How to Put Tefilah Back on Schools’ Agenda

DSC_9556By Rabbi Zvi Hirschfield and Dr. Susan Wall

Everyone agrees that tefilah is a real challenge in Day Schools, particularly beginning in the upper elementary school grades. Teachers, students and parents attest to the lack of success: most teachers prefer not to be involved, some parents often schedule appointments for their children during the time set aside for prayer, and too many students misbehave or zone out. Instead of confronting the challenge, some high schools have even decided to drop traditional, formal tefilah altogether.

To this end, at the beginning of the summer, the Pardes Center for Jewish Educators brought together 17 successful Day School educators, rabbis and administrators to think more deeply about this critical area. This six-day intensive symposium, entitled Aleinu Le’shabeach, drew a diverse group from Community, Orthodox and Conservative schools spanning grades K-12.

There were many takeaways from this program. However, we want to focus on what we saw as the central and most significant finding: the need to develop and professionalize a field of tefilah education. All the rest is commentary.

What does it mean to have a professional field?

  1. First and foremost, it means that teachers are trained. We train and hire teachers for Hebrew, Bible and Rabbinics – but not for tefilah. Our Aleinu Leshabe’ach participants were far from representative of most who lead tefilah in day schools; each participant brought a strong background in prayer knowledge and skills coupled with personal charisma and creativity. Nevertheless, almost all admitted to having no formal training in this area. A tefilah facilitator needs a wide range of knowledge and skills, and a broad toolkit of experiential education. Morever, to lead, one needs to be connected to tefilah and to be inspired by it.
  2. Tefilah educators need colleagues from diverse backgrounds. The diversity within Aleinu Leshabe’ach allowed our participants to bring a range of perspectives, which stimulated new thinking, challenged old ideas, and encouraged creativity.
  3. Professional fields sponsor conferences and gatherings to bring people together to engender new ideas, build new relationships, and foster advocacy to keep the field fresh and cutting edge.
  4. We need a repository of best practices. What songs, stories, films, themes can relate to and enhance the tefilah experience that we want our students to have? What are ways in which we can teach our students to pray and prepare them for the experience on a daily basis? A website with lists is insufficient. A number of curricula are on the Internet for free, yet it is the training that accompanies those materials that makes the difference.
  5. A professional field has clearly articulated goals. These goals will differ from school to school, but there needs to be a well-thought out process for arriving at those goals – and what it would take to achieve them.
  6. All professional areas within our day schools assess student achievement. That needs to be true for both the cognitive and affective areas of tefilah education. (See our article in the upcoming issue of RAVSAK’s HaYidiyon)
  7. There is a need for a recognized body of literature deemed essential for literacy in the field. Those who oversee tefilah education need to be familiar with how one applies what we know about child development, social-emotional learning, etc. to tefilah education and the decisions we make.
  8. Serious research needs to be undertaken. While synagogue attendance is down, wouldn’t it be interesting to learn why the people who do come to pray, come – beyond a halachic imperative? Are there similar characteristics in their development that led them to become daveners? Is there a formula we need to follow? What happens with our day school graduates vis-a-vis tefilah – in the long run? Opening up these questions is a scary proposition, but it needs to happen.
  9. A professional field has shared terminology. What do we mean by tefilah education, by keva and kavannah, by spirituality, emotional dispositions, meaning-making, etc. We can only successfully share with one another once we are clear about the terminology we use.

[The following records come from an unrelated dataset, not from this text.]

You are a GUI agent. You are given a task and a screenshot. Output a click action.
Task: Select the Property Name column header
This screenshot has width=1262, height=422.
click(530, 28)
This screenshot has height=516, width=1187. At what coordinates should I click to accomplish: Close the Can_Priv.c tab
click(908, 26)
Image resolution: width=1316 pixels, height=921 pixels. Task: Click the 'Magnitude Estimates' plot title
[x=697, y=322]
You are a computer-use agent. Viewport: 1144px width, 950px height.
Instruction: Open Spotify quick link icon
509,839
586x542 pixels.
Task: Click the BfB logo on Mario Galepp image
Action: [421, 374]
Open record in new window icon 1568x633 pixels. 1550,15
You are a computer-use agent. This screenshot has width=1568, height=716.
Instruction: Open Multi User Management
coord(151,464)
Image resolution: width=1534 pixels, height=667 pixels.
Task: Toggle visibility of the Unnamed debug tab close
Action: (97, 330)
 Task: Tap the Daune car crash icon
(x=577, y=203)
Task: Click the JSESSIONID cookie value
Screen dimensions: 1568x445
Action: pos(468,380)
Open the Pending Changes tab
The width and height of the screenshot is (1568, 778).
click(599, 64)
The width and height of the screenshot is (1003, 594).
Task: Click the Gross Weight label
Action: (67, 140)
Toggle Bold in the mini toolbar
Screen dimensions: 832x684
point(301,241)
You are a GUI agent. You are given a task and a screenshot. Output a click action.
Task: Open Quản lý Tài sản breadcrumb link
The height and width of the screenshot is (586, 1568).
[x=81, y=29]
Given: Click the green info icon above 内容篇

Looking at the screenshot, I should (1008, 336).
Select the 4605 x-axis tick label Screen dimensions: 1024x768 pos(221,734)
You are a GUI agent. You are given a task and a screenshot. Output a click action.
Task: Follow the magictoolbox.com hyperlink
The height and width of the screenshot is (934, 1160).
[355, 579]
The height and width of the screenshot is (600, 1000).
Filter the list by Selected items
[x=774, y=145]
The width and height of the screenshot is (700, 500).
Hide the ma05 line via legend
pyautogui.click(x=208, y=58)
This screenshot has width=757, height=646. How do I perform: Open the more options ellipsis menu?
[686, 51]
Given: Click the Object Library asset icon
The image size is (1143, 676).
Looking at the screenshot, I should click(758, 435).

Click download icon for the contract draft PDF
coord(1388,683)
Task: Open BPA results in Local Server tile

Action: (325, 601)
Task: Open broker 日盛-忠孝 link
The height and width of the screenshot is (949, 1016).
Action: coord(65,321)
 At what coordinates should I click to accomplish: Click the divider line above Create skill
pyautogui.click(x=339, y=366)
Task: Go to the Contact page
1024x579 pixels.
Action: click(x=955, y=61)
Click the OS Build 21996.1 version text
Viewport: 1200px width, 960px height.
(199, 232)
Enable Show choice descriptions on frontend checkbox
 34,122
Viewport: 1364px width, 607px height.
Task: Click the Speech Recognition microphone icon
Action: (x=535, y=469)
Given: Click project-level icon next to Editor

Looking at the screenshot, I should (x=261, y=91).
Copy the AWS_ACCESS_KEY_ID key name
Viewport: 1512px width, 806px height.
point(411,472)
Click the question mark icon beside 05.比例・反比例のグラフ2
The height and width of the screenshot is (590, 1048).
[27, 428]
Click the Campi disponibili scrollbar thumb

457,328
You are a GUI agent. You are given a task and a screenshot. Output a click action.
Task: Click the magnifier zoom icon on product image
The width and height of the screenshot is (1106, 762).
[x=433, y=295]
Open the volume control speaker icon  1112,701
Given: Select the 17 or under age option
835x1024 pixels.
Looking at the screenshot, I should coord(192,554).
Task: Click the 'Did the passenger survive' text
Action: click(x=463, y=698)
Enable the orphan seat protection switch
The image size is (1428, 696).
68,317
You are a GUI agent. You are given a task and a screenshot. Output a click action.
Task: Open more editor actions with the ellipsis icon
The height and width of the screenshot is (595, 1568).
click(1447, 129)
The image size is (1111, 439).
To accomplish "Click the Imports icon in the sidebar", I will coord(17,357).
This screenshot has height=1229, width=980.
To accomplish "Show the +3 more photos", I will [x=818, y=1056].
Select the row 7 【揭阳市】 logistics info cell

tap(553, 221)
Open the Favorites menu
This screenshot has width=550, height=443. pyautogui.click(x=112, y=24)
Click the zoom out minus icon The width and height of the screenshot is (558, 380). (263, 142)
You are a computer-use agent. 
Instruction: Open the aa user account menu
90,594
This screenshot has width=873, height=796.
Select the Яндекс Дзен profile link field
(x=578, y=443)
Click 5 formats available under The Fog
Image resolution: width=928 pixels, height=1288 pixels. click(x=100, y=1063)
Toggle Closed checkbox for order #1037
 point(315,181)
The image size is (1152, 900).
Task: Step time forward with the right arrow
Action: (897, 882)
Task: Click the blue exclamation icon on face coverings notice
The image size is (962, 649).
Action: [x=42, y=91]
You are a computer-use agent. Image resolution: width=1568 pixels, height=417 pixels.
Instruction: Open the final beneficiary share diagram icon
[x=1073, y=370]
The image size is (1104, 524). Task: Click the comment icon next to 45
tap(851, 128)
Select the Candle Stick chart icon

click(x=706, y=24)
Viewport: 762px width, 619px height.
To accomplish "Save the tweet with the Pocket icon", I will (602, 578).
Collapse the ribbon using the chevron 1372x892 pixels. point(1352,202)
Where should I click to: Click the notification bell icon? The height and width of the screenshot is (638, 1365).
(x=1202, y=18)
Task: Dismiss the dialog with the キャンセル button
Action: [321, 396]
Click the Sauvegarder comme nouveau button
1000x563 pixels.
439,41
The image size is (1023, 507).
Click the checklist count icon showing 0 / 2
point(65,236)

All of the above constitutes a tall order, but we need to get started. Some schools devote as much, if not more time to tefilah education than any other area of the curriculum, if one includes services, blessings one recites throughout the day, and tefilla learning that takes place in a classroom. What currently exists is far from a field. We, at Pardes, together with a few theorists and a group of amazing educators, have taken the first steps toward creating this field. We came away inspired by our program to engage this challenge and bring the best of what we know about education to this field.

Rabbi Zvi Hirschfield and Dr. Susan Wall are faculty members of the Pardes Center for Jewish Educators.